It’s clear that people don’t mean much to him. He seems able to shrug off a death or two per outing as long as he summits. He’s quite the braggart too. He fakes a certain modesty but he makes sure to get all his accomplishments in there.

I still don’t blame him for the 1996 tragedy – never have. But I can see now why people who were there did. I imagine they just plain didn’t like him.

Accidents in North American Mountaineering 2006 by AAC

I read Accidents in North American Mountaineering every year because it comes free (because I’m a member) and in hopes of learning something that will help me avoid an accident myself. At this point in my career there are few surprises left and I understand the vanity of believing it will never happen to you. Now I suppose I just read in a rubber-necking way.

The Last Climb by David Breashears, Audrey Salkeld

Last Climb: The Legendary Everest Expeditions of George Mallory is yet another History of Everest/Did Mallory Make It To the Top book. It adds nothing new in that respect. If you’ve read ten, you’ve read them all. (You may wonder why I’ve read so many and the answer is that, being a climber, people give them to me and then I generally go ahead and read them.) What this version does have is a lot of photos: intimate, interesting, different photos. And quotes from letters and diaries. Obviously the authors had better access to the source materials than most get. As such, if you’re only going to read one History of Everest/Did Mallory Make It To the Top book, I’d go ahead and read this one. And the answer is no, he didn’t make it to the top. No one wants to say it out loud but it’s obvious.

Ascent by Sir Edmund and Peter Hillary

I couldn’t finish Ascent. I finished Sir Edmund’s half. Some of the early chapters were interesting and he had a lot of different experiences (not just Everest) but it wasn’t terribly interesting. The one thing I took away from it is that Everest was apparently a fluke – a matter of being the guy up for a summit attempt on the right day. He never did another memorable thing mountaineering-wise and was often sick or the weak link on other expeditions.

I’d never heard about the tragedy in his life. His wife and one of his daughters died in a small plne crash. He doesn’t have such great things to say about his son and surviving daughter at various times, describing them as difficult during their teenage years (like who isn’t). He should have reconsidered some of what he wrote.

His son’s half was less interesting and less well written. I eventually gave up due to a complete lack of interest.

Below Another Sky by Rick Ridgeway

Below Another Sky: A Mountain Adventure in Search of a Lost Father is nominally the story of Asia Wright’s trek to her father’s grave in Tibet. But really it’s all about Rick Ridgeway. He’s kind of a pompous eogtist. He passes a lot of judgement on Asia’s occasional moments of fear or foolishness. Well, guess what? She’s a twenty year old completely out of her element on an emotional journey with a mere acquaintance. I’d never have held up as well as she did and if she felt the condenscension coming off of him as strongly as I did, I feel bad for her, that she couldn’t have done this with someone more sympathetic and less all-knowing and superior.

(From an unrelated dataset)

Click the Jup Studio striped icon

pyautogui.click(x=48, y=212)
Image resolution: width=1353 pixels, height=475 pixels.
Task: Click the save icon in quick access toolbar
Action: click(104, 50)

That said, Rick Ridgeway has certainly led an interesting life and done a lot of adventurous things that are way beyond my capabilities. The book is interesting for those stories, not so much for Asia’s trek which is pretty low drama and, because we’re hearing from him not her, low emotion as well. I’d love to read her take on all this.

Lost on Everest: The Search for Mallory & Irvine by P. L. Firstbrook

Despite being a climber, I’m by no means an Everest junkie. I’m not a mountaineer (I climb rocks, not snow, as I try to explain to non-climbers) and I’m most certainly not a high altitude mountaineer. But rock climbing doesn’t seem to have a literature base and Lost on Everest came my way free of charge, so I read it.

It starts with a Mallory overview – his life and times up to and during his three Everest attempts – along with some basic Everest history. So if you know your Everest, the first three quarters of the book will be redundant. Eventually the author gets to the expedition that discovered Mallory’s body but there’s not much to tell. Lastly, he analyzes what was discovered and tries to answer the age old question: did Mallory get to the top.

I’m not sure why this is even a question because climbers are pretty agreed that it doesn’t count as an ascent unless you make it back down alive. So that even if we had irrefutable proof that Mallory was the first to the top of Everest, it wouldn’t change the first ascent listing in the history books. It would be a footnote.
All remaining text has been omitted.